The NZVA have a public site where more information can be found for schools or people interested in studying as a vet nurse or rural technician too- just look on the side bar at this web site...
October 4, 2011
Another site worth visiting is Ross Beckers Central City Picasa Album where a detailed seres of photos are beng taken of the deconstruction process for the National Library of New Zealand. The links for the website, and also Twitter and Facebook, are all at: http://cera.govt.nz/ross-becker-photos
Although the pictures show us clearly the losses, and remember, we are still banned from the inner city area so cannot see any of this ourselves yet, I am also finding it useful to see what is left! It is offering us all a chance to ask questions, even request photos of specific streets and buildings to be taken. A great job with I think 2 million viewers already from all over the world.
Christchurch is the second largest city in New Zealand. According to a local software developer who Tweets from the city, this might put the loss into perspective - based on population comparisons, he posted the following figues.
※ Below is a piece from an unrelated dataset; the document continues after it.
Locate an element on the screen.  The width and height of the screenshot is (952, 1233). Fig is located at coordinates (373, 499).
I was driving around the CBD Red Zone cordon this morning. It’s a sorry sight. I thought I’d try and put what’s happening here in Christchurch in the context of other countries.
For those in the USA, imagine if the downtown areas of all these cities combined was evacuated and locked down this second, with no warning:
Now imagine that 2 out of every 3 buildings in the downtown area of these cities were in the process of being demolished. Now imagine that this will take a year, and in that time, no one is allowed into the area.
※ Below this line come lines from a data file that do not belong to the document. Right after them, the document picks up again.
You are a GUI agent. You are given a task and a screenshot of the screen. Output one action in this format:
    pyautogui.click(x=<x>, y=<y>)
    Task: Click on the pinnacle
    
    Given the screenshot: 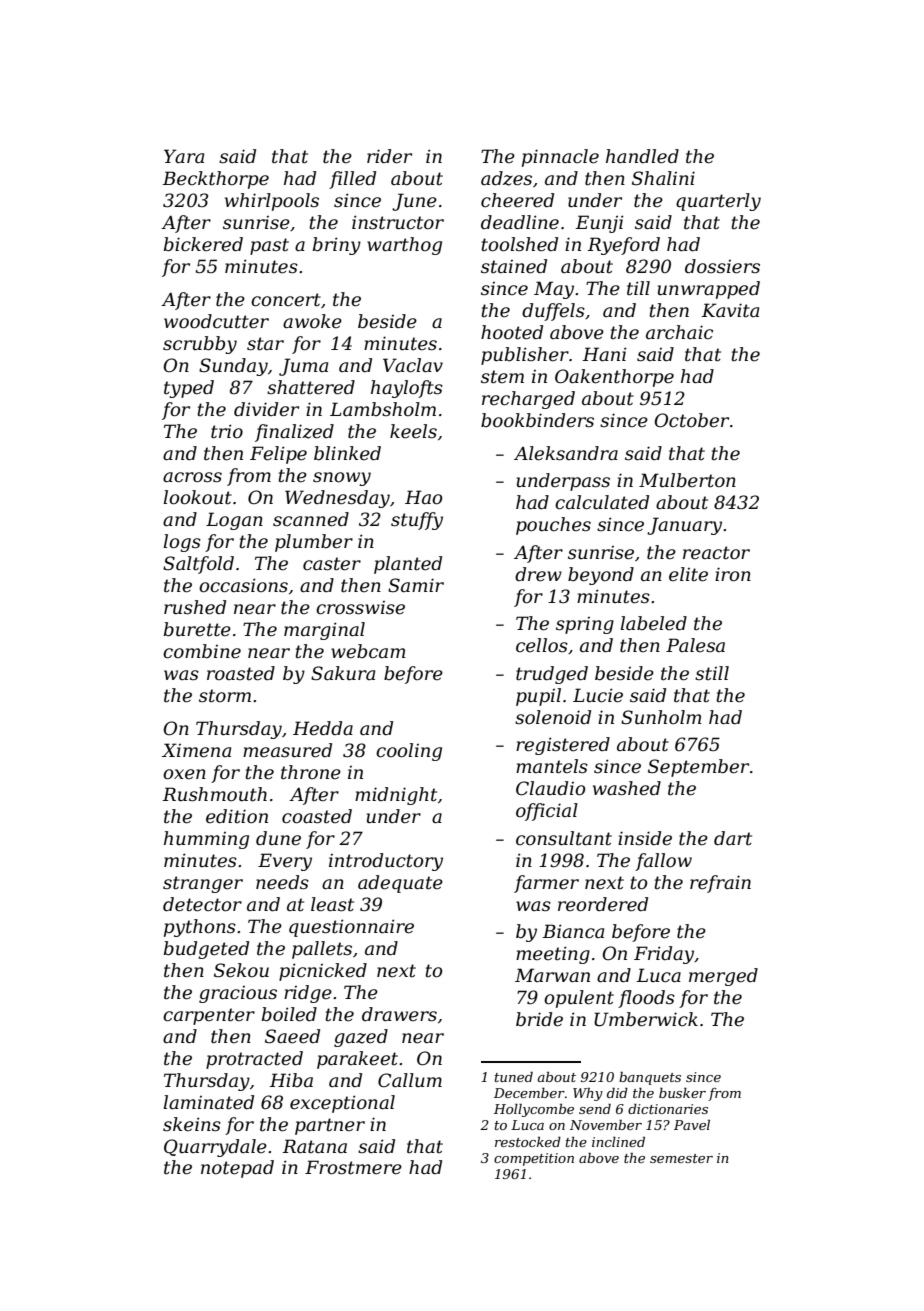 What is the action you would take?
    pyautogui.click(x=560, y=158)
You can go to the link to see a similar comparison for Germany.
It is wet and cold today - heavy rain..... A dawn start for my partner so up early myself. I have been busy with finishing term for some students, finishing a full programme for others, union issues, Jaz's progress and surgery - you can read that all on Mark's blog - http://markdadtreacy.blogspot.com/.
Last week it was Poppy's first birthday.... she has new toys and a collar and lead, red of course... Amazingly, she never outgrew the first puppy collar.
This week is also the anniversary of Saffy's death - as spring blossom and daffodils over the city lift our sprits, her gorgeous rose will soon bloom in her memory. Little did we know Poppy was already born, soon to enter our lives and cheer us all up again. :)
Lastly, I got told off by my physio for overdoing the exercycle yesterday ! My fault - lost track of time and did too much. I am just waiting for day surgery and an arthroscope to tidy up the torn cartilage and let me walk normally again. Expect it is too much to hope it will all happen over the two week break I have coming up!!!
October 2, 2011
Our thoughts are with Dan today - this is very sad news for him and as a local Canterbury player, means a lot to the Christchurch people that follow the Crusaders team.
Whatever this means for New Zealands next games, it is a sad blow to the country, and the All Blacks will be needing to dig deep to step into the void he leaves behind.
Meanwhile, get well soon Dan so you can return one day to play again.